**The task:**
Gather up every line from the entries below that uses the word "computer".

**Saved entries:**
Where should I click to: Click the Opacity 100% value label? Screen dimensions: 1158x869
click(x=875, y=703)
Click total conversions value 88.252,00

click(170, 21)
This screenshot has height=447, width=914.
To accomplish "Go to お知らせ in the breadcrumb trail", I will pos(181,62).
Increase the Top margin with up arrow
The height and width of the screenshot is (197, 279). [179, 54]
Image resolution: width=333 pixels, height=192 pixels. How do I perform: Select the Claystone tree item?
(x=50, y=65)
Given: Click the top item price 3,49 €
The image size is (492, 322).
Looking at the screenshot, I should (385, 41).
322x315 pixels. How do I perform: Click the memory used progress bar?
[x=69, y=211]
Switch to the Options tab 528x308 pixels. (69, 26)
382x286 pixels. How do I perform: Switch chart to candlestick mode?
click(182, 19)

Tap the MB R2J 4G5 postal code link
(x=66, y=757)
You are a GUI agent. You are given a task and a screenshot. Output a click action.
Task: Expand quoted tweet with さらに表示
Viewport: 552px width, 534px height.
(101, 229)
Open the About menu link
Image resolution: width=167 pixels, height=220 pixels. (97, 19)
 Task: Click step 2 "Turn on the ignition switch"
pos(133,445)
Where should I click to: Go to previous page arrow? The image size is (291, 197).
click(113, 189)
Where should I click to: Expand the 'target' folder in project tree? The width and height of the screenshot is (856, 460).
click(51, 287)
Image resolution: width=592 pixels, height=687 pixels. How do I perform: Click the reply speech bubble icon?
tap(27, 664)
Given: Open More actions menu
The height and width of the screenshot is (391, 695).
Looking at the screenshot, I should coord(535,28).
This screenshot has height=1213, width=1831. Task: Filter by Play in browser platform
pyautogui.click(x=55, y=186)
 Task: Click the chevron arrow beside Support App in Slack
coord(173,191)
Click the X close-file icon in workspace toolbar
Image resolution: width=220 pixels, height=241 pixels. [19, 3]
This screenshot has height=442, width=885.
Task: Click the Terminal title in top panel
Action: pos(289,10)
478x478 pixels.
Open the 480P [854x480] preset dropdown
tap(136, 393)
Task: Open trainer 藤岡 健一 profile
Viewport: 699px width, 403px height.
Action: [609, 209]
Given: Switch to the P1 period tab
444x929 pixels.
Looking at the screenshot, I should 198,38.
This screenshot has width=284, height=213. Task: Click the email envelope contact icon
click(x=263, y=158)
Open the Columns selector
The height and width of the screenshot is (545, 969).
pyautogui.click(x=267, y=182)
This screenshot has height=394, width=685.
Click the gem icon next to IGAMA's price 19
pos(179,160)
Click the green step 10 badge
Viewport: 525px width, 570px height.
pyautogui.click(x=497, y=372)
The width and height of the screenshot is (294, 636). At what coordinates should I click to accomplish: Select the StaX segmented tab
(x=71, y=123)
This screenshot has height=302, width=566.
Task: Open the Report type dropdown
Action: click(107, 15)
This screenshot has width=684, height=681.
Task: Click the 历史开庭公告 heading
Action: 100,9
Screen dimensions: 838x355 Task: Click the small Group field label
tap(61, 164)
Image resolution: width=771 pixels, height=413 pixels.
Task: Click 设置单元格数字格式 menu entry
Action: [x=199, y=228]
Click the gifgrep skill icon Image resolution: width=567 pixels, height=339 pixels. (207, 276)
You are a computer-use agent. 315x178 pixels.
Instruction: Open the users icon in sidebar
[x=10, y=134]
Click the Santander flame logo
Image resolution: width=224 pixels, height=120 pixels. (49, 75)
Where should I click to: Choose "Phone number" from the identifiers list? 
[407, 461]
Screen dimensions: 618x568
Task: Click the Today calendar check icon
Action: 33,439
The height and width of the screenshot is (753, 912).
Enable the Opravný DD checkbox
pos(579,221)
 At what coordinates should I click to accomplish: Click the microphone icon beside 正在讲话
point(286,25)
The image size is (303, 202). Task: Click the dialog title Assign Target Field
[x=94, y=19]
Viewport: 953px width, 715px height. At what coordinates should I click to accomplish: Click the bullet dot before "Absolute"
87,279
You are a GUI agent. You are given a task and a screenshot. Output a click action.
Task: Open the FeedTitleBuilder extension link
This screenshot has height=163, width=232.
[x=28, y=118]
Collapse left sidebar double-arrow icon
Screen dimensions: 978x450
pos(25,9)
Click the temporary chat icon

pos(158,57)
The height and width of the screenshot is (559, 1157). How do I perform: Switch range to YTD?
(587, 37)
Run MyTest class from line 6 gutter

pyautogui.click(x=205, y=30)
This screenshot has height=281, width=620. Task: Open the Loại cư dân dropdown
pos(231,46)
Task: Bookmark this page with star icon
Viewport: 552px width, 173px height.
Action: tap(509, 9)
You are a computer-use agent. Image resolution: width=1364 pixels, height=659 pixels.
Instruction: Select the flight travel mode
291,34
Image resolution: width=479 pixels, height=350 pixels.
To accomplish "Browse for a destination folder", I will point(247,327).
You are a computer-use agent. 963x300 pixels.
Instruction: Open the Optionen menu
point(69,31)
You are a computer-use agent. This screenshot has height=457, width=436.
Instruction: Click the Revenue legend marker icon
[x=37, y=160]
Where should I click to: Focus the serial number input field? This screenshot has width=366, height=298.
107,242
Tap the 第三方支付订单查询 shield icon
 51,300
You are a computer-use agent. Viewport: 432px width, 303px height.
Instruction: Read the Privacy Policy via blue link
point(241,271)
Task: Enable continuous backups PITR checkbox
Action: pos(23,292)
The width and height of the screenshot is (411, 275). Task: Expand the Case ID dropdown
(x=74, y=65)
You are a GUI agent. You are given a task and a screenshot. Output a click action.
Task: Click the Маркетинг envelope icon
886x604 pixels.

**Answer section:**
You are a computer-use agent. 315x178 pixels.
You are a computer-use agent. Image resolution: width=1364 pixels, height=659 pixels.
You are a computer-use agent. 963x300 pixels.
You are a computer-use agent. This screenshot has height=457, width=436.
You are a computer-use agent. Viewport: 432px width, 303px height.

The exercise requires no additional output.